The following tables provide approximate information on the specifications of each engine node type. This information is provided for informational purposes only and is subject to change without notice.
Node Type | vCPUs | Memory | Disk Size |
---|---|---|---|
S | 8 | 64GB | 1875GB |
M | 16 | 128GB | 3750GB |
L | 32 | 256GB | 7500GB |
XL | 64 | 512GB | 15000GB |
Node Type | vCPUs | Memory | Disk Size |
---|---|---|---|
S | 8 | 16GB | 475GB |
M | 16 | 32GB | 950GB |
L | 32 | 64GB | 1900GB |
XL | 64 | 128GB | 3800GB |
Note: Firebolt reserves approximately 25% of the disk size for other system operations and caches.
TIP: We recommend loading a representative sample of your data into Firebolt to get a sense of the compression ratio you will achieve. This value can vary widely based on the data types and distribution of values.
For the ELT workloads, the engine size would depend on the number of files and the size of the files used to ingest the data. You can parallelize the ingest process with additional nodes, which can provide improved performance.
To correctly size an engine for querying data, there are several factors to consider:
For query processing, our recommendation is to start with a S or M storage-optimized instance type. Then, run a checksum over the dataset you expect to be queried frequently. Firebolt Engines cache the data locally, which helps serve queries at low latencies.

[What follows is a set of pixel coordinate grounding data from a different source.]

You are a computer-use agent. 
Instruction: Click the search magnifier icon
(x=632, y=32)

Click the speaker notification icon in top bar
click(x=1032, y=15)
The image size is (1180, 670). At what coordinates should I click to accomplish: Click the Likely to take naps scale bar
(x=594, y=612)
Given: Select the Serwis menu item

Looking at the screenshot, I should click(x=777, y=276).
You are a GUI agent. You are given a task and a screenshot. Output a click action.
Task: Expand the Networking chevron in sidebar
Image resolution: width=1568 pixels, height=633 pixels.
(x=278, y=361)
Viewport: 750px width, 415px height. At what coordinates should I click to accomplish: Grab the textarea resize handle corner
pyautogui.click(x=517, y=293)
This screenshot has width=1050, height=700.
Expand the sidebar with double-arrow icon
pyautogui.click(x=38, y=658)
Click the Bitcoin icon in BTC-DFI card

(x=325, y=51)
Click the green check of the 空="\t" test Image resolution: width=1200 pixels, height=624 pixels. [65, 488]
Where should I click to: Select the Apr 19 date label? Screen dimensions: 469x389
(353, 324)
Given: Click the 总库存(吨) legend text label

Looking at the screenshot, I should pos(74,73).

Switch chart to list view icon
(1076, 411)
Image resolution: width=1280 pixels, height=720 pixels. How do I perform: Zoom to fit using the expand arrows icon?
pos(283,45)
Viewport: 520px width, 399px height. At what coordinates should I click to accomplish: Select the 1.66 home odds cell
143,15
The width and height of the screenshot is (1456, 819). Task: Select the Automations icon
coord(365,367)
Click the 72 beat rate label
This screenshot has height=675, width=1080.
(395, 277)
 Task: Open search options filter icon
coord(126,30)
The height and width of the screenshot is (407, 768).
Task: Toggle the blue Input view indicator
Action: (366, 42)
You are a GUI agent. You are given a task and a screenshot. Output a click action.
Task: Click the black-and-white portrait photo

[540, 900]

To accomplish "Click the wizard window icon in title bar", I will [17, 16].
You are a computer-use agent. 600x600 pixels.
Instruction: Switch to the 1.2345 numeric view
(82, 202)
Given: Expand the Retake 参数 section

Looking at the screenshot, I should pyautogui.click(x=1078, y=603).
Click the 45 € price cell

The cache size provided by the engines varies depending on the type of node used in your engines, with each size having twice the cache of the next smallest size. Compute-optimized instances have approximately one quarter of the cache size of storage-optimized instances. After the checksum, you can use Information_Schema.engine_metrics_history to see the cache utilization percentage. If an acceptable percentage of your active dataset fits, you can then run queries at your expected QPS on the engine.
TIP: You can use Multi-Cluster Engine Warmup to submit your checksum queries to all clusters in a multi-cluster engine.
Small and medium storage-optimized engines are available for use right away. Compute-optimized instance types are available, but may see longer engine start times. If you want to use a large or extra-large engine, reach out to support@firebolt.io.
TIP: You also have the option to run your workload simultaneously on engines with different configurations and use these metrics to identify which configuration best fits your needs.
You will need to have the appropriate RBAC permissions to use the engine observability metrics.